-- Work required --
Extract all records. Keep each one exact.

*** Opening Records to use ***

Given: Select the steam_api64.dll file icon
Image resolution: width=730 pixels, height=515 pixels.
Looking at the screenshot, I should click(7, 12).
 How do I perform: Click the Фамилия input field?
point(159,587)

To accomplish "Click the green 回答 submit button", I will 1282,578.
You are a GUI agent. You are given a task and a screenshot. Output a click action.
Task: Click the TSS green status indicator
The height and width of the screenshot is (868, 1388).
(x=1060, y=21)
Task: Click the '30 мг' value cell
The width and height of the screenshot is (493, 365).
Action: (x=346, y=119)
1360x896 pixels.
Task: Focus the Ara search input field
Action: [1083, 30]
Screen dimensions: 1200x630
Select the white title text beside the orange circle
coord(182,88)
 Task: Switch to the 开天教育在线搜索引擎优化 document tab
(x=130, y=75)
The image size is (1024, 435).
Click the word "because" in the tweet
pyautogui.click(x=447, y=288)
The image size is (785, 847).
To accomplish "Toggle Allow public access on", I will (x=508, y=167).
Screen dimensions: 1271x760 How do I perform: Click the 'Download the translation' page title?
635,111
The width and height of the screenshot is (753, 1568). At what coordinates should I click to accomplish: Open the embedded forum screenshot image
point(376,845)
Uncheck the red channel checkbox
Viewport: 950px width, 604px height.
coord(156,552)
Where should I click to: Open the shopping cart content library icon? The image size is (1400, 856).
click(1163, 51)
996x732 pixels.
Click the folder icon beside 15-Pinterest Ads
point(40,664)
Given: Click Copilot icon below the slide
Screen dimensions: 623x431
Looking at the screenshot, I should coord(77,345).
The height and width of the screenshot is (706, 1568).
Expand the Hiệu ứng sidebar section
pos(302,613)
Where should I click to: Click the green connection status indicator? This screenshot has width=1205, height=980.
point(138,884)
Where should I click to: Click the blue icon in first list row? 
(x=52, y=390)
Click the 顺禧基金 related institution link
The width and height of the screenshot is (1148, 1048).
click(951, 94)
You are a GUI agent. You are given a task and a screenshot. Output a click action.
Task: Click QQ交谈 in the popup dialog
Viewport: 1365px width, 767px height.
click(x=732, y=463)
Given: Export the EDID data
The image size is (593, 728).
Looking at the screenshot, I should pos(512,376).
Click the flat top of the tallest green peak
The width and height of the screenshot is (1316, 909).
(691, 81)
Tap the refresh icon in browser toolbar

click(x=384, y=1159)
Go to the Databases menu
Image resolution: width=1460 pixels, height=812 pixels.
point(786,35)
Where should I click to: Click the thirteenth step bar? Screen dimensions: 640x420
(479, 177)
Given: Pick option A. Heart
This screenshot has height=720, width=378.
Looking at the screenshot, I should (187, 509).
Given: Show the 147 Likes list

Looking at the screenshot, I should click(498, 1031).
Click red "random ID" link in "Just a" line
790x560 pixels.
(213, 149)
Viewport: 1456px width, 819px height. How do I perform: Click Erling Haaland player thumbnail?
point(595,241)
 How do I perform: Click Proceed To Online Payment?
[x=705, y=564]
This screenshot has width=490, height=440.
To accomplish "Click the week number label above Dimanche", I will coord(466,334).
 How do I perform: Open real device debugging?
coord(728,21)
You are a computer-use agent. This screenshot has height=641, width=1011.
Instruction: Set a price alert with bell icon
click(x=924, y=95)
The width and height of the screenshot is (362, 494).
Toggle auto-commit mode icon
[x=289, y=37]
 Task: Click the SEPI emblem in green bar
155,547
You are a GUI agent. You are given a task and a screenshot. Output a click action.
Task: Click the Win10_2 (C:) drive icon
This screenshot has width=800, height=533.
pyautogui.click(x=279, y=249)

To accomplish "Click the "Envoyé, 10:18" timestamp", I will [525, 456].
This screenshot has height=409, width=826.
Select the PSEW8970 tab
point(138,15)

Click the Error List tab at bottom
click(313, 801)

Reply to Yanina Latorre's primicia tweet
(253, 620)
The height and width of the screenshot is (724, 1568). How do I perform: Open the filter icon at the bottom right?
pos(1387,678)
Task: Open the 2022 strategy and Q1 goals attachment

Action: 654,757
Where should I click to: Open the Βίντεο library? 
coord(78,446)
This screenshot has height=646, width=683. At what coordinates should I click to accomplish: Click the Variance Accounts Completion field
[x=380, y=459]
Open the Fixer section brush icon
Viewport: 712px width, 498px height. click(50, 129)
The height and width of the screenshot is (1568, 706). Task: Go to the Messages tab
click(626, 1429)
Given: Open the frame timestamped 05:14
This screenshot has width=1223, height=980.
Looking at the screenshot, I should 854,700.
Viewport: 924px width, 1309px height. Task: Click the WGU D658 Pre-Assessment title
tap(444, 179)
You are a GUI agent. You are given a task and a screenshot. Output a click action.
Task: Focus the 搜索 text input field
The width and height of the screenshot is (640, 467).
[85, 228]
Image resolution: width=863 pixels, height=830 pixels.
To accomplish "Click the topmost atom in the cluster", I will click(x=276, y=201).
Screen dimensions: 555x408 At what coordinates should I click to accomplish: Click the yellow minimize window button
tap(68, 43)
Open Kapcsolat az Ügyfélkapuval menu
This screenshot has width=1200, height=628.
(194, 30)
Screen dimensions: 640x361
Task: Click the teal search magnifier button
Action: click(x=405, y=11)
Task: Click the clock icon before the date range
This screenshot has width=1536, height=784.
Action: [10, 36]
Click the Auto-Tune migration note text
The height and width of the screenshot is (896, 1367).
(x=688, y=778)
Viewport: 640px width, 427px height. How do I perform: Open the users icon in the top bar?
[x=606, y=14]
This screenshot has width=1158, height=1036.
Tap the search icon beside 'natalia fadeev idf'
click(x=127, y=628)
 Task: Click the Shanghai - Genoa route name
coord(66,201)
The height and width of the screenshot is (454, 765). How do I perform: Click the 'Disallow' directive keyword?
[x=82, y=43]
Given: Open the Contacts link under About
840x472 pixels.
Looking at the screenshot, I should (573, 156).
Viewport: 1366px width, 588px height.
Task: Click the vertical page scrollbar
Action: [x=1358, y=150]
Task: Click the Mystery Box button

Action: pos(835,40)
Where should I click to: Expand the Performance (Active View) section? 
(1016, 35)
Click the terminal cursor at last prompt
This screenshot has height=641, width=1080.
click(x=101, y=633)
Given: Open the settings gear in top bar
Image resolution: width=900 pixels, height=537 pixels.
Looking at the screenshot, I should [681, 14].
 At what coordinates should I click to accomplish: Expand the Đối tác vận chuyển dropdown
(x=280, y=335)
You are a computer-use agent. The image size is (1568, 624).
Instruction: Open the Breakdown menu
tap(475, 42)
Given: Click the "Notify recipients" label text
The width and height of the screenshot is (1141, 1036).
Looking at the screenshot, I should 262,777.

*** Closing Records to use ***

-- Exercise output --
Given: Select the steam_api64.dll file icon
Image resolution: width=730 pixels, height=515 pixels.
Looking at the screenshot, I should click(7, 12).
 How do I perform: Click the Фамилия input field?
point(159,587)

To accomplish "Click the green 回答 submit button", I will 1282,578.
You are a GUI agent. You are given a task and a screenshot. Output a click action.
Task: Click the TSS green status indicator
The height and width of the screenshot is (868, 1388).
(x=1060, y=21)
Task: Click the '30 мг' value cell
The width and height of the screenshot is (493, 365).
Action: (x=346, y=119)
1360x896 pixels.
Task: Focus the Ara search input field
Action: [1083, 30]
Screen dimensions: 1200x630
Select the white title text beside the orange circle
coord(182,88)
 Task: Switch to the 开天教育在线搜索引擎优化 document tab
(x=130, y=75)
The image size is (1024, 435).
Click the word "because" in the tweet
pyautogui.click(x=447, y=288)
The image size is (785, 847).
To accomplish "Toggle Allow public access on", I will (x=508, y=167).
Screen dimensions: 1271x760 How do I perform: Click the 'Download the translation' page title?
635,111
The width and height of the screenshot is (753, 1568). At what coordinates should I click to accomplish: Open the embedded forum screenshot image
point(376,845)
Uncheck the red channel checkbox
Viewport: 950px width, 604px height.
coord(156,552)
Where should I click to: Open the shopping cart content library icon? The image size is (1400, 856).
click(1163, 51)
996x732 pixels.
Click the folder icon beside 15-Pinterest Ads
point(40,664)
Given: Click Copilot icon below the slide
Screen dimensions: 623x431
Looking at the screenshot, I should coord(77,345).
The height and width of the screenshot is (706, 1568).
Expand the Hiệu ứng sidebar section
pos(302,613)
Where should I click to: Click the green connection status indicator? This screenshot has width=1205, height=980.
point(138,884)
Where should I click to: Click the blue icon in first list row? 
(x=52, y=390)
Click the 顺禧基金 related institution link
The width and height of the screenshot is (1148, 1048).
click(951, 94)
You are a GUI agent. You are given a task and a screenshot. Output a click action.
Task: Click QQ交谈 in the popup dialog
Viewport: 1365px width, 767px height.
click(x=732, y=463)
Given: Export the EDID data
The image size is (593, 728).
Looking at the screenshot, I should pos(512,376).
Click the flat top of the tallest green peak
The width and height of the screenshot is (1316, 909).
(691, 81)
Tap the refresh icon in browser toolbar

click(x=384, y=1159)
Go to the Databases menu
Image resolution: width=1460 pixels, height=812 pixels.
point(786,35)
Where should I click to: Click the thirteenth step bar? Screen dimensions: 640x420
(479, 177)
Given: Pick option A. Heart
This screenshot has height=720, width=378.
Looking at the screenshot, I should (187, 509).
Given: Show the 147 Likes list

Looking at the screenshot, I should click(498, 1031).
Click red "random ID" link in "Just a" line
790x560 pixels.
(213, 149)
Viewport: 1456px width, 819px height. How do I perform: Click Erling Haaland player thumbnail?
point(595,241)
 How do I perform: Click Proceed To Online Payment?
[x=705, y=564]
This screenshot has width=490, height=440.
To accomplish "Click the week number label above Dimanche", I will coord(466,334).
 How do I perform: Open real device debugging?
coord(728,21)
You are a computer-use agent. This screenshot has height=641, width=1011.
Instruction: Set a price alert with bell icon
click(x=924, y=95)
The width and height of the screenshot is (362, 494).
Toggle auto-commit mode icon
[x=289, y=37]
 Task: Click the SEPI emblem in green bar
155,547
You are a GUI agent. You are given a task and a screenshot. Output a click action.
Task: Click the Win10_2 (C:) drive icon
This screenshot has width=800, height=533.
pyautogui.click(x=279, y=249)

To accomplish "Click the "Envoyé, 10:18" timestamp", I will [525, 456].
This screenshot has height=409, width=826.
Select the PSEW8970 tab
point(138,15)

Click the Error List tab at bottom
click(313, 801)

Reply to Yanina Latorre's primicia tweet
(253, 620)
The height and width of the screenshot is (724, 1568). How do I perform: Open the filter icon at the bottom right?
pos(1387,678)
Task: Open the 2022 strategy and Q1 goals attachment

Action: 654,757
Where should I click to: Open the Βίντεο library? 
coord(78,446)
This screenshot has height=646, width=683. At what coordinates should I click to accomplish: Click the Variance Accounts Completion field
[x=380, y=459]
Open the Fixer section brush icon
Viewport: 712px width, 498px height. click(50, 129)
The height and width of the screenshot is (1568, 706). Task: Go to the Messages tab
click(626, 1429)
Given: Open the frame timestamped 05:14
This screenshot has width=1223, height=980.
Looking at the screenshot, I should 854,700.
Viewport: 924px width, 1309px height. Task: Click the WGU D658 Pre-Assessment title
tap(444, 179)
You are a GUI agent. You are given a task and a screenshot. Output a click action.
Task: Focus the 搜索 text input field
The width and height of the screenshot is (640, 467).
[85, 228]
Image resolution: width=863 pixels, height=830 pixels.
To accomplish "Click the topmost atom in the cluster", I will click(x=276, y=201).
Screen dimensions: 555x408 At what coordinates should I click to accomplish: Click the yellow minimize window button
tap(68, 43)
Open Kapcsolat az Ügyfélkapuval menu
This screenshot has width=1200, height=628.
(194, 30)
Screen dimensions: 640x361
Task: Click the teal search magnifier button
Action: click(x=405, y=11)
Task: Click the clock icon before the date range
This screenshot has width=1536, height=784.
Action: [10, 36]
Click the Auto-Tune migration note text
The height and width of the screenshot is (896, 1367).
(x=688, y=778)
Viewport: 640px width, 427px height. How do I perform: Open the users icon in the top bar?
[x=606, y=14]
This screenshot has width=1158, height=1036.
Tap the search icon beside 'natalia fadeev idf'
click(x=127, y=628)
 Task: Click the Shanghai - Genoa route name
coord(66,201)
The height and width of the screenshot is (454, 765). How do I perform: Click the 'Disallow' directive keyword?
[x=82, y=43]
Given: Open the Contacts link under About
840x472 pixels.
Looking at the screenshot, I should (573, 156).
Viewport: 1366px width, 588px height.
Task: Click the vertical page scrollbar
Action: [x=1358, y=150]
Task: Click the Mystery Box button

Action: pos(835,40)
Where should I click to: Expand the Performance (Active View) section? 
(1016, 35)
Click the terminal cursor at last prompt
This screenshot has height=641, width=1080.
click(x=101, y=633)
Given: Open the settings gear in top bar
Image resolution: width=900 pixels, height=537 pixels.
Looking at the screenshot, I should [681, 14].
 At what coordinates should I click to accomplish: Expand the Đối tác vận chuyển dropdown
(x=280, y=335)
You are a computer-use agent. The image size is (1568, 624).
Instruction: Open the Breakdown menu
tap(475, 42)
Given: Click the "Notify recipients" label text
The width and height of the screenshot is (1141, 1036).
Looking at the screenshot, I should 262,777.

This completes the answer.